# Required action
Each record should be written out exactly as given.

[Opening Material shown section]

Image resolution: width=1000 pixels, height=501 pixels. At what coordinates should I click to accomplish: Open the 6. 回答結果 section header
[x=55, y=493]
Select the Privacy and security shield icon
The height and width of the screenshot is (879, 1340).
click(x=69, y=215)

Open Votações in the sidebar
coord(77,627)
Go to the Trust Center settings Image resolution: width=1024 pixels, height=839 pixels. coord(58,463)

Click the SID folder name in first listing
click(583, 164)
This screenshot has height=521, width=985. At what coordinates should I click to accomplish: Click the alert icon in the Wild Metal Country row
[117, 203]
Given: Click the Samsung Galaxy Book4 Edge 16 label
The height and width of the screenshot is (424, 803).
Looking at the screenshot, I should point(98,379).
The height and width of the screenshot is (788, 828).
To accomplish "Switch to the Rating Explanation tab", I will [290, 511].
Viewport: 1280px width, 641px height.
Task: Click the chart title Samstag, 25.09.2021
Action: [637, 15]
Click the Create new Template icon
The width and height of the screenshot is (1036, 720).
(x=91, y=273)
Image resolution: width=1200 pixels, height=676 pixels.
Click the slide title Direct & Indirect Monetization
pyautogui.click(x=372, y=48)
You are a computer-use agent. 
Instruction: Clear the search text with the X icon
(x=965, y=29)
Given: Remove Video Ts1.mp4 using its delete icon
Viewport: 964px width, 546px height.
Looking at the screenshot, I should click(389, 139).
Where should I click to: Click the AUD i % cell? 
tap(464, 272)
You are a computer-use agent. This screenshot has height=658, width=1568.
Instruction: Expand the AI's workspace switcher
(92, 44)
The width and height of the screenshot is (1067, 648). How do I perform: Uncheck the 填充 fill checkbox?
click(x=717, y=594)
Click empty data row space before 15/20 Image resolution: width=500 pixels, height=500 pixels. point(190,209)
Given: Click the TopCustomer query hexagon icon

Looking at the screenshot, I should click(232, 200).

[Closing Material shown section]

# Solution to this task
Image resolution: width=1000 pixels, height=501 pixels. At what coordinates should I click to accomplish: Open the 6. 回答結果 section header
[x=55, y=493]
Select the Privacy and security shield icon
The height and width of the screenshot is (879, 1340).
click(x=69, y=215)

Open Votações in the sidebar
coord(77,627)
Go to the Trust Center settings Image resolution: width=1024 pixels, height=839 pixels. coord(58,463)

Click the SID folder name in first listing
click(583, 164)
This screenshot has height=521, width=985. At what coordinates should I click to accomplish: Click the alert icon in the Wild Metal Country row
[117, 203]
Given: Click the Samsung Galaxy Book4 Edge 16 label
The height and width of the screenshot is (424, 803).
Looking at the screenshot, I should point(98,379).
The height and width of the screenshot is (788, 828).
To accomplish "Switch to the Rating Explanation tab", I will [290, 511].
Viewport: 1280px width, 641px height.
Task: Click the chart title Samstag, 25.09.2021
Action: [637, 15]
Click the Create new Template icon
The width and height of the screenshot is (1036, 720).
(x=91, y=273)
Image resolution: width=1200 pixels, height=676 pixels.
Click the slide title Direct & Indirect Monetization
pyautogui.click(x=372, y=48)
You are a computer-use agent. 
Instruction: Clear the search text with the X icon
(x=965, y=29)
Given: Remove Video Ts1.mp4 using its delete icon
Viewport: 964px width, 546px height.
Looking at the screenshot, I should click(389, 139).
Where should I click to: Click the AUD i % cell? 
tap(464, 272)
You are a computer-use agent. This screenshot has height=658, width=1568.
Instruction: Expand the AI's workspace switcher
(92, 44)
The width and height of the screenshot is (1067, 648). How do I perform: Uncheck the 填充 fill checkbox?
click(x=717, y=594)
Click empty data row space before 15/20 Image resolution: width=500 pixels, height=500 pixels. point(190,209)
Given: Click the TopCustomer query hexagon icon

Looking at the screenshot, I should click(232, 200).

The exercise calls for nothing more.